Biden Tax Threatens Clean-Energy Goals, Renewables Companies Say

Corporate tax changes proposed in President Joe Biden’s $2 trillion spending plan threaten to undercut his ambitious climate goals and undermine clean-power development, according to energy companies that oppose it. 

The latest version of the spending package, which is still being debated in the U.S. Congress, includes a minimum tax of 15% on a corporation’s book income. That would sharply diminish the benefits of other financial incentives in the legislation designed to hasten the build-out of green power, the American Clean Power Association said in a letter to Senate leaders and seen by Bloomberg News.

The objection comes at a pivotal moment for the Biden administration, with Democratic leaders scrambling to pass the spending package, known at the Build Back Better Act, amid pushback from both Republicans and moderate Democrats. The clean-energy companies, which include American Electric Power Co., NextEra Energy Inc. and Orsted AS, say that the minimum tax would threaten Biden’s goal of a carbon-free grid by 2035, adding to the chorus of corporate opposition to the changes.

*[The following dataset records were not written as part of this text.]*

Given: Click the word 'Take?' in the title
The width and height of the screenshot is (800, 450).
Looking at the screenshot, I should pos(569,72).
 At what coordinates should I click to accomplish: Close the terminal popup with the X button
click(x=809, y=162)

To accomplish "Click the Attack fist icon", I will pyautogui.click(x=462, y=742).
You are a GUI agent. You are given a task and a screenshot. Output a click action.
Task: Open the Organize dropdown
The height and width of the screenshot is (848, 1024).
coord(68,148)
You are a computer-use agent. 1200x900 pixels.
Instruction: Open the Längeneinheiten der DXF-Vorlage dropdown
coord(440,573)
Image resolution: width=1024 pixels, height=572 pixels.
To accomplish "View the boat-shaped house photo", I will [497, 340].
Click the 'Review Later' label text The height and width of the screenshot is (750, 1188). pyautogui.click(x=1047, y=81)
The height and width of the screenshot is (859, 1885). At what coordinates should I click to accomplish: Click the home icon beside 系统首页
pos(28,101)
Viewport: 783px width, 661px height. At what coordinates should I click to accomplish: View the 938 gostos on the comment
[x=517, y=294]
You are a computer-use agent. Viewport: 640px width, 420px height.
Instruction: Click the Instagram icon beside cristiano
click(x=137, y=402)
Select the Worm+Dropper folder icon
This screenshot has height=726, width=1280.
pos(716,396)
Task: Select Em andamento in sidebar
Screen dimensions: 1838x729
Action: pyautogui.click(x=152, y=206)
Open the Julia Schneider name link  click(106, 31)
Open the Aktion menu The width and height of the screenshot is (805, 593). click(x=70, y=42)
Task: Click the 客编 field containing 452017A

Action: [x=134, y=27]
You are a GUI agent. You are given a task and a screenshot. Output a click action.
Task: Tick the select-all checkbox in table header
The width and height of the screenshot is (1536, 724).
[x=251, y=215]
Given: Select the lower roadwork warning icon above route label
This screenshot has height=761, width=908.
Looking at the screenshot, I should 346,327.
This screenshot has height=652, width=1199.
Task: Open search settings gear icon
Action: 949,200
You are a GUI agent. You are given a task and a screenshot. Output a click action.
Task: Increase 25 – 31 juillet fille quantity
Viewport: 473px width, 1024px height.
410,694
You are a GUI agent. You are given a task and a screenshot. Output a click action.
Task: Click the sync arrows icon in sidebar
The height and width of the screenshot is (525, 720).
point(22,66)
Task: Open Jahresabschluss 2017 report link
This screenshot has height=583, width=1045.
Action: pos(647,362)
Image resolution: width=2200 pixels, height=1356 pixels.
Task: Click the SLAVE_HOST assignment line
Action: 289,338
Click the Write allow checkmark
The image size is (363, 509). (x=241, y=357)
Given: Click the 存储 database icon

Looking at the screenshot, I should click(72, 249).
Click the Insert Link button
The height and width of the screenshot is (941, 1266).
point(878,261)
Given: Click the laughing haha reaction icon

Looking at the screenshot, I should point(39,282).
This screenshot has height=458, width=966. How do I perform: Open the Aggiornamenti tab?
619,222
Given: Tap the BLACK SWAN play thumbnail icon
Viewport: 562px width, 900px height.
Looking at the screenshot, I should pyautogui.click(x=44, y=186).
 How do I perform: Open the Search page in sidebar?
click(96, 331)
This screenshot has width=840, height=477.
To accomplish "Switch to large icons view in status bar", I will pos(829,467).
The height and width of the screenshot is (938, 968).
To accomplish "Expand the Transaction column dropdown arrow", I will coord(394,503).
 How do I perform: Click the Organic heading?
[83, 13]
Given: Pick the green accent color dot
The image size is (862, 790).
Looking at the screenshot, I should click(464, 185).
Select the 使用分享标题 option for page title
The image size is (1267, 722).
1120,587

The proposal would do away with accelerated depreciation, which clean-energy developers have used to book higher tax deductions on projects over a shorter period of time, helping to reduce the costs. That would raise the expense of renewable energy projects by 15% to 20% and result in the loss of 130 gigawatts of clean-energy deployments over the next decade, the association said. 

“Any impact on deployment will mean fewer renewable energy projects and make meeting President Biden’s ambitious climate goals more difficult,” said the letter, which was sent earlier this month to Senate Majority Leader Charles Schumer and Senator Ron Wyden, chairman of the Senate Committee on Finance.

The companies argue that the changes would undercut the legislation’s other incentives for clean power development including a 10-year extension of the renewable energy production and investment tax credits along with the option for developers to claim the subsidy as direct payment instead of a tax credit. 

The Edison Electric Institute, the lobbying group for U.S. investor-owned utilities, has raised similar concerns and asked for the tax provision to be removed from the package.

“The adoption of a book minimum tax on electric companies would impede the deployment of clean energy, cost billions of dollars in lost investments, and result in the loss of thousands of jobs, while raising the costs of the clean energy transition for customers,” Thomas Kuhn, president of the Edison Electric Institute, said in a letter sent to U.S. House and Senate leaders earlier this month. 

The clean power group also asked Democratic leaders to allow for renewable energy projects to qualify for accelerated depreciation even if a minimum corporate tax is included the final bill. Other companies that signed the group’s letter include Equinor US, EDF Renewables North America LLC and Berkshire Hathaway Energy.